So, the idea here is that these are the infrastructure, like I was saying, the plumbing of the web. So this would be things … And so the categories can be broken down, some are more physical as in-

Devon:

Storage, hard drives, GPU.

Amy:

… sure, or let’s say even-

Devon:

Oh, IRG?

Amy:

… actual tangible things like the Internet of Things, or things like solar, real world kind of infrastructure that is being tracked with these systems.

Devon:

Or on the car networks, where the location of the car is being tracked around. So you could build an Uber application on top of that kind of protocol.

Amy:

Or even the mechanics of what’s going on with the car, the data inside your own car, you actually don’t have a … Weirdly that’s owned by the car company that sold it to you right now. And so, there’s a company called DIMO that’s switching that so that it’s owned by the user, that kind of thing. It’s things like Helium-

Ian:

We actually had one of the founders of DIMO on the podcast.

Amy:

Oh, awesome.

Ian:

Yeah, we have to go way back to the early episodes of the show, but so definitely familiar with DIMO. So, DIMO, Helium.

Amy:

Helium is an infrastructure network for a phone network, but then there’s also the more digital infrastructure applications. So, that would be things like file storage, video transcoding-

Devon:

Computer rentals, just alternative to AWS.

Amy:

… yeah, and then also protocols for AI training. There’s another one for a cash network I really like because they’re creating a marketplace for GPU rentals and with how popular AI is becoming and the constrained supply of access to GPUs, they’re really solving that problem because a lot of times when you’re training an AI model, you need access to GPUs for a very short period of time and yet, to buy your own hardware would be very expensive and also you might have trouble getting access to it. And so, a rental market makes a lot of sense because you can get it for the period of time that you need it without having to own it, maintain it, and all of that kind of thing. And so, it just opens up access to a lot more people.

Ian:

And the decentralized element of all these things, I imagine people are going, “Oh yeah, GPU rental, that’s kind of what a public cloud does.” Or a cell phone network like Helium. Well, that’s kind of what T-Mobile and AT&T do if you’re listening in the US. The big difference here is those infrastructure components are not all owned and operated by a single company. They’re everywhere.

Devon:

It’s a market-

Amy:

That’s exactly right.

Devon:

… where you have users are actually providing the hardware itself, so they’re able to … I mean, one of the best advantages to it is if you think about something like the really high-end gaming systems, that the majority of people that aren’t active gamers, they might play one day a year, one day a month, and then otherwise it’s just sitting on their shelf. It could be contributing to these networks and it’s going to need less cooling and infrastructure than it would need if you put it into a big warehouse that was already getting too overheated, so it can a part … It can be a node on a network that’s being used to train an AI, or process video, or any number of other things and get paid for doing that, and it has less environmental impact to do it, and it’s already deployed infrastructure. It’s already out there in the world.
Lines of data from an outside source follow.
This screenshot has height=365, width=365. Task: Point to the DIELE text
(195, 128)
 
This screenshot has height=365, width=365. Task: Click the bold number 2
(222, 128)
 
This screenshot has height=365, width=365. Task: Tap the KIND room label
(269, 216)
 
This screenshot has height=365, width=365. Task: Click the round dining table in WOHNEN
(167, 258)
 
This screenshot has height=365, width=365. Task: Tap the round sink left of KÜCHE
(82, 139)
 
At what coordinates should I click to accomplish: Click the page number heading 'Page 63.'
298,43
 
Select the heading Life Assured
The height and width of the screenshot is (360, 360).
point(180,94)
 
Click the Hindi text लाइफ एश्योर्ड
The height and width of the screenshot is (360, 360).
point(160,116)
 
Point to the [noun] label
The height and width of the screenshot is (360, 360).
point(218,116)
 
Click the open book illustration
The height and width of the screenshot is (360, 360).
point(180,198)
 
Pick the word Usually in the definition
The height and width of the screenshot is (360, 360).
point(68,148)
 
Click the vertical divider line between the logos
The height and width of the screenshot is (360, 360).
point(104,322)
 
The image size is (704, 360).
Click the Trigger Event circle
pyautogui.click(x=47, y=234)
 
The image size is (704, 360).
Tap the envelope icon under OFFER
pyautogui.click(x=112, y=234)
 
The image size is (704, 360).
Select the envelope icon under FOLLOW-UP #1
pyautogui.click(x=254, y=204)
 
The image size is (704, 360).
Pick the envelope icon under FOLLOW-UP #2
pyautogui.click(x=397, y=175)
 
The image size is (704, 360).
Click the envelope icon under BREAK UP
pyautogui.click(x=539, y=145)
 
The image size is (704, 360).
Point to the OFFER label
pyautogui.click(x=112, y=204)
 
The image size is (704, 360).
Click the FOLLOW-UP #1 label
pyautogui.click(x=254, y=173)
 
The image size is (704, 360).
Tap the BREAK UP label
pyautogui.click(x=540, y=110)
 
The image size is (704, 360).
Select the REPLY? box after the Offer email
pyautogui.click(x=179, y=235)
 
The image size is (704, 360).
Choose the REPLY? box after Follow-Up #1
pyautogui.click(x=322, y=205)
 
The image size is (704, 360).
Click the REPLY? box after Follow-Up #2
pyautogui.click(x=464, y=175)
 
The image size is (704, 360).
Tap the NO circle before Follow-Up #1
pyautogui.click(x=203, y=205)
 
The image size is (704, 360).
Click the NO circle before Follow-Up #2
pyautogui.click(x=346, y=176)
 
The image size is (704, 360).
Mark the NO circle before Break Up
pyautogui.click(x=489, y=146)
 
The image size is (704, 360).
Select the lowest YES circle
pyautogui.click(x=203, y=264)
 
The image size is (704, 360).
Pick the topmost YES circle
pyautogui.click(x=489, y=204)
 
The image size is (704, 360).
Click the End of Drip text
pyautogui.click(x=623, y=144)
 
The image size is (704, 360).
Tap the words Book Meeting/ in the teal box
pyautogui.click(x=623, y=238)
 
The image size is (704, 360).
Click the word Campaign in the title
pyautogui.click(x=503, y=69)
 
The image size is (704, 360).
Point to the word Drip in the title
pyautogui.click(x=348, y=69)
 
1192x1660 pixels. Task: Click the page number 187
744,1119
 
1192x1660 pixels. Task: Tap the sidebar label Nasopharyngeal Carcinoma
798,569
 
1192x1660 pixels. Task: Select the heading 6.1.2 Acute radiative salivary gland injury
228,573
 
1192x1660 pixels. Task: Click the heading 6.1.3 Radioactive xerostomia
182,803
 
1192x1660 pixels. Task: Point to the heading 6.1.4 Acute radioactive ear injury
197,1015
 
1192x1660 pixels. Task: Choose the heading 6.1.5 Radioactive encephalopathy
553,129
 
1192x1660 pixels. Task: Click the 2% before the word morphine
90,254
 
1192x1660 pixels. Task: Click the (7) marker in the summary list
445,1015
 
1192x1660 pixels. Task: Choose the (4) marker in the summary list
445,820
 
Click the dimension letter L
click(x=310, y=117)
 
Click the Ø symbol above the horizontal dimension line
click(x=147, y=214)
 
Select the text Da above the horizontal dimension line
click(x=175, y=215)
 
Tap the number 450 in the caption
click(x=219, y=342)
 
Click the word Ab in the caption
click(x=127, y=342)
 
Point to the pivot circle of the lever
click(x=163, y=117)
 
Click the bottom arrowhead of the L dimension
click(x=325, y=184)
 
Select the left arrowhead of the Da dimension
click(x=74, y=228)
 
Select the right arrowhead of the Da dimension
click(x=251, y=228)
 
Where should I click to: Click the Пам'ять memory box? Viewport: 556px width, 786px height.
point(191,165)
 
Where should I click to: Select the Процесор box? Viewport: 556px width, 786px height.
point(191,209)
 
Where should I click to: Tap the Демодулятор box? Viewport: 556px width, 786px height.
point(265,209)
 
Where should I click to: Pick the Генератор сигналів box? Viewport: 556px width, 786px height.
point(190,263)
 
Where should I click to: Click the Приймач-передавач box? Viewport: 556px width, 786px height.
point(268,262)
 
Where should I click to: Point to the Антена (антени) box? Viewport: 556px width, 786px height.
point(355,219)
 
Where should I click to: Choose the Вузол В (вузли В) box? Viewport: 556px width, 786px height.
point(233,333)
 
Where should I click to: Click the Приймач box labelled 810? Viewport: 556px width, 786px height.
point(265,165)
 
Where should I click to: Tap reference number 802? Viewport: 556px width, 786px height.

I don’t remember if this is still true or not, but I remember seeing a couple of years ago, that if you put all the data centers in the world together, the storage data centers in the world together, they’re less than the amount of available hard drive space on all of end users’ computers. So, if you could financialize that and everyone made say five bucks a month from just turning over half their hard drive to the rest of the internet to use it as their cloud, there’s a higher degree of trust, higher degree of transparency, and you actually are financializing the hardware that you already purchased yourself.

Amy:

And it’s taking us back to that utility conversation we had at the very beginning because rather than these utilities being monopolies that are having their prices set-

Devon:

By a single company.

Amy:

… by the monopoly, by a single company, by Amazon Web Services, or what have you, you’re turning that into a market, a competition market, where everybody around the world is competing to provide that service to you.

Devon:

And you can see that working really well. With Akash for example, if you compare Akash to AWS, their average cost is half, so that’s enormous. You know what I mean? And it’s getting off the ground, so it works.

Ian:

So, what you’re telling me is if I can get my 11-year-old to stop playing so much Fortnite on his Xbox, I could also be participating in one of these networks?

Devon:

I would not be surprised if Microsoft gets into that really fast, with how into the AI space they already are.

Amy:

It would be amazing if they would set up all of the gaming consoles to have that ability.

Devon:

It’s really powerful GPUs that are idle a lot of the time, so it would be a really, really useful application of them.

Ian:

I don’t know how many hours of idle on my son’s Xbox.

Devon:

Sure, you have an 11-year-old that’s different.

Ian:

General point, yeah. So I have to ask, I mean, you two seem like you’re multi-time entrepreneurs. You’re obviously living out on the cutting edge of this technology space. What led you to create this not-for-profit advocacy group, rather than build a company in this space that’s actually delivering a technical solution?

Amy:

So, in full transparency, we were recruited into this role, the group of infrastructure … There was a group of infrastructure projects that were meeting on a regular basis, the founders, to just share notes and talk about things, and they were feeling like the infrastructure category wasn’t getting the attention that it deserved. It was really being drowned out by DeFi and NFTs and the casino aspect of things and that we needed somebody to stand up and say, “There’s this whole other aspect that is more important to most people’s day-to-day lives and also solves a lot of the problems that regulators are grappling with when it comes to big tech monopolies, when it comes to censorship, de platforming, demonetization, all of those kinds of things. The technical solutions are far superior to regulatory solutions, are far more enforceable and will do a better job of solving those problems.”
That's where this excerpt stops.